Cependant, une analyse structurelle détaillée de la clovibactine n’a pu que révéler comment elle parvient à se lier étroitement et sélectivement au PPi du lipide II.
Une autre caractéristique frappante de la clovibactine était sa capacité exceptionnelle à provoquer une lyse cellulaire d’une manière mécaniquement distincte de la teixobactine.
Conclusion
La découverte de la clovibactine est une évolution encourageante pour plusieurs raisons.
Premièrement, la clovibactine a été isolée d’une bactérie du sol auparavant inculte alors que le pipeline de découverte de médicaments s’était considérablement réduit.
Plus important encore, il a évité la RAM, l’une des principales causes de mortalité dans le monde, en ciblant la fraction PPi des précurseurs lipidiques essentiels des parois cellulaires microbiennes à l’aide d’une interface hydrophobe inhabituelle.

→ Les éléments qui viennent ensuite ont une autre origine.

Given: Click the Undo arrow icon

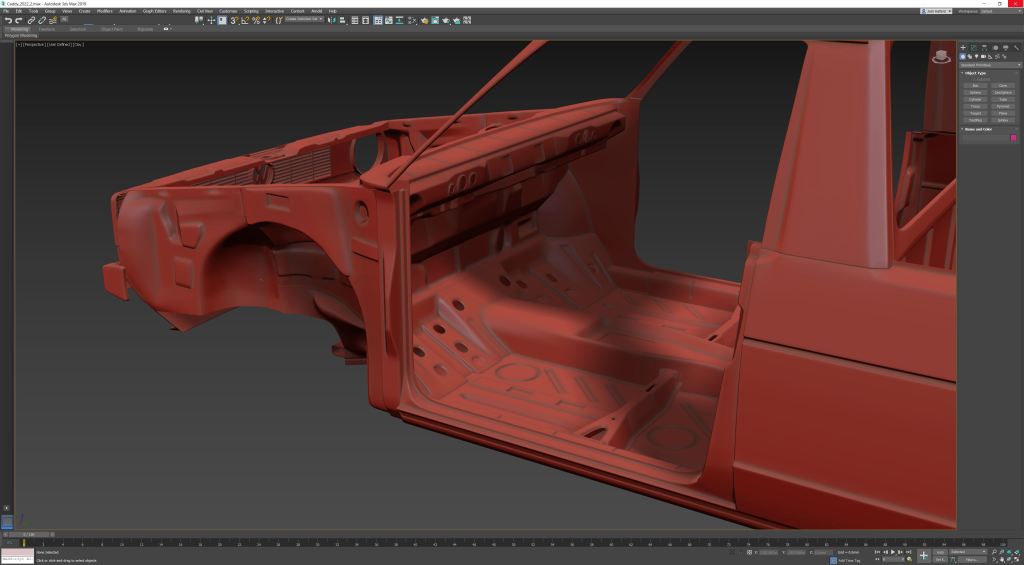Looking at the screenshot, I should (x=8, y=20).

Les résultats de l’étude améliorent la compréhension des antibiotiques développés pour éviter la RAM ; plus important encore, ces données pourraient éclairer la conception d’autres composés médicamenteux ayant une durée de vie cliniquement longue.
Dans des études futures, des méthodes avancées de RMNss permettant le marquage isotopique sélectif de la clovibactine pourraient aider à établir l’arrangement supramoléculaire précis de la clovibactine-lipide II observé dans cette étude.